Items listed in a dataset
####################
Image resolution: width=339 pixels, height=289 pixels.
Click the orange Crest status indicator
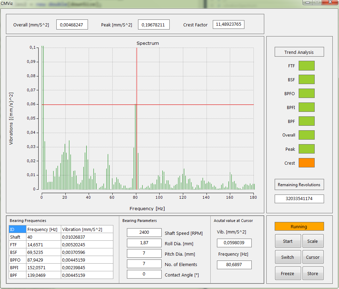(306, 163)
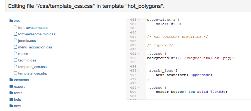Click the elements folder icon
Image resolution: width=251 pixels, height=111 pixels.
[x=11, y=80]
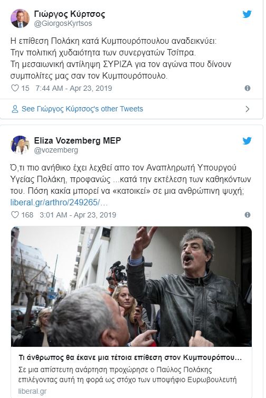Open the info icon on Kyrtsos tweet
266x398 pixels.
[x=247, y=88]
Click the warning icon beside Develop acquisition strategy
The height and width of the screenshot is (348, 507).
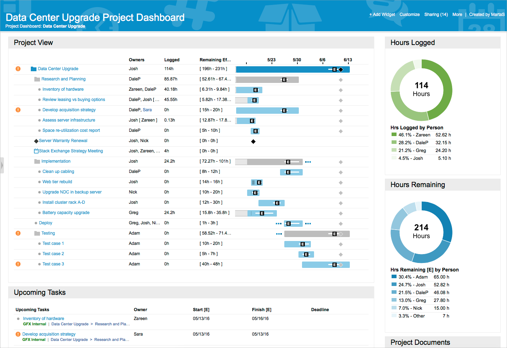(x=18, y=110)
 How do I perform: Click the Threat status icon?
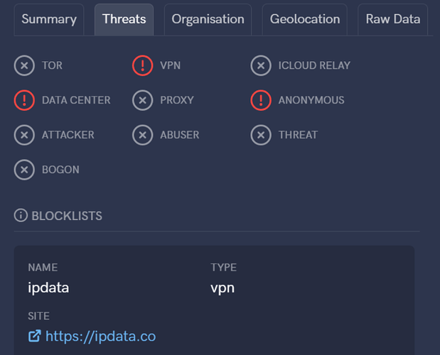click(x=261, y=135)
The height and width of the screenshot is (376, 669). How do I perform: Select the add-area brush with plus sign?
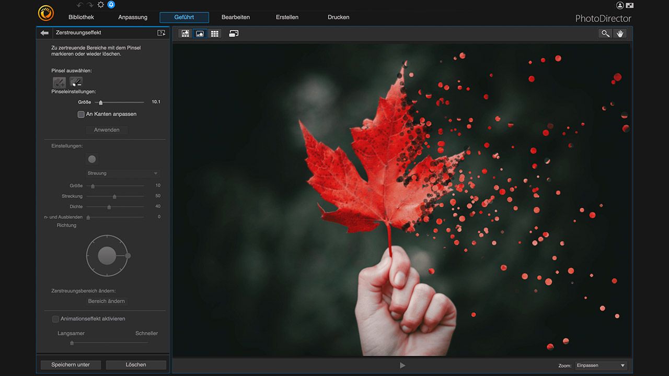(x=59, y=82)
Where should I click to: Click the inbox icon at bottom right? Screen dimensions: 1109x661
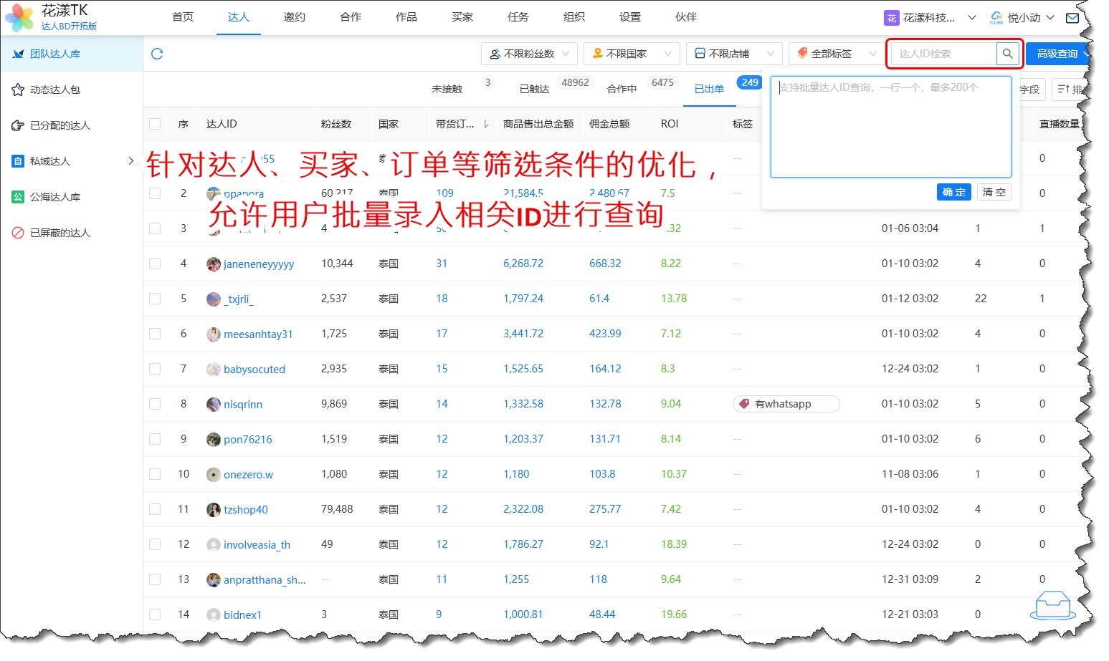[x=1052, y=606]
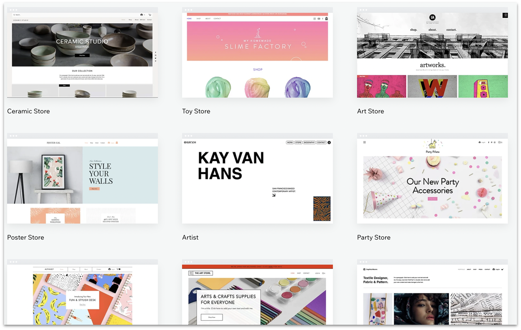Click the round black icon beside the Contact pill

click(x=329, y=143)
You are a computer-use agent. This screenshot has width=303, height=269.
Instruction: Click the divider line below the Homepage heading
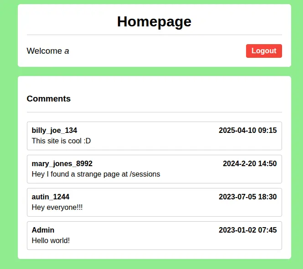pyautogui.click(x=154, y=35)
####################
TASK REQUIREMENTS.
Please output all of the entries above exactly, but without any picture.

RESPONSE BOX.
Image resolution: width=339 pixels, height=289 pixels.
Click the orange Crest status indicator
(306, 163)
Click the elements folder icon
Image resolution: width=251 pixels, height=111 pixels.
[x=11, y=80]
Open the info icon on Kyrtsos tweet
266x398 pixels.
[x=247, y=88]
Click the warning icon beside Develop acquisition strategy
The height and width of the screenshot is (348, 507).
(x=18, y=110)
 How do I perform: Click the Threat status icon?
click(x=261, y=135)
The height and width of the screenshot is (376, 669). How do I perform: Select the add-area brush with plus sign?
(x=59, y=82)
Where should I click to: Click the inbox icon at bottom right? Screen dimensions: 1109x661
[x=1052, y=606]
Click the round black icon beside the Contact pill

click(x=329, y=143)
You are a computer-use agent. This screenshot has width=303, height=269.
Instruction: Click the divider line below the Homepage heading
pyautogui.click(x=154, y=35)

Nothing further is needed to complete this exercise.